Begin with a quick poll: “What happens when you email a photo versus a document?” Use the responses to highlight why file size matters. Review briefly how data is stored (bits, bytes) and set the success criteria: students will be able to explain and compare compression techniques for four media types.

Lesson Structure:
  1. Do‑Now (5'): Students calculate the size of a 100‑character ASCII file and discuss obvious redundancies.
  2. Mini‑lecture (10'): Overview of lossless vs. lossy concepts with real‑world examples.
  3. Guided practice (15'): Demonstrate Huffman coding on a short text, then have pupils complete a worksheet on building the tree.
  4. Interactive demo (12'): Show JPEG compression steps on a sample image; students identify each stage on a flowchart.
  5. Vector & audio focus (10'): Quick walkthrough of SVG‑GZIP and MP3 psycho‑acoustic model using visual aids.
  6. Comparison activity (8'): In groups, fill a table comparing compression ratio, lossiness, and typical use for each file type.

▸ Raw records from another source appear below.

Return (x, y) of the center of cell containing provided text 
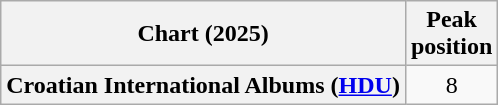
Croatian International Albums (HDU) (204, 85)
Chart (2025) (204, 34)
Peakposition (451, 34)
8 (451, 85)
Extract the (x, y) coordinate from the center of the cell holding the provided text.  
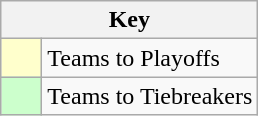
Key (130, 20)
Teams to Tiebreakers (150, 96)
Teams to Playoffs (150, 58)
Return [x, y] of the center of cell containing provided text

  7. Check for understanding (5'): Exit‑ticket – “State one key idea that makes lossless compression possible for text and one for audio.”
Conclusion:

Recap the main ideas: redundancy exploitation, lossless vs. lossy, and how different media lend themselves to specific techniques. Collect exit‑tickets and clarify any misconceptions. Assign homework: students compress a personal file using a free tool and report the ratio and whether any quality loss is noticeable.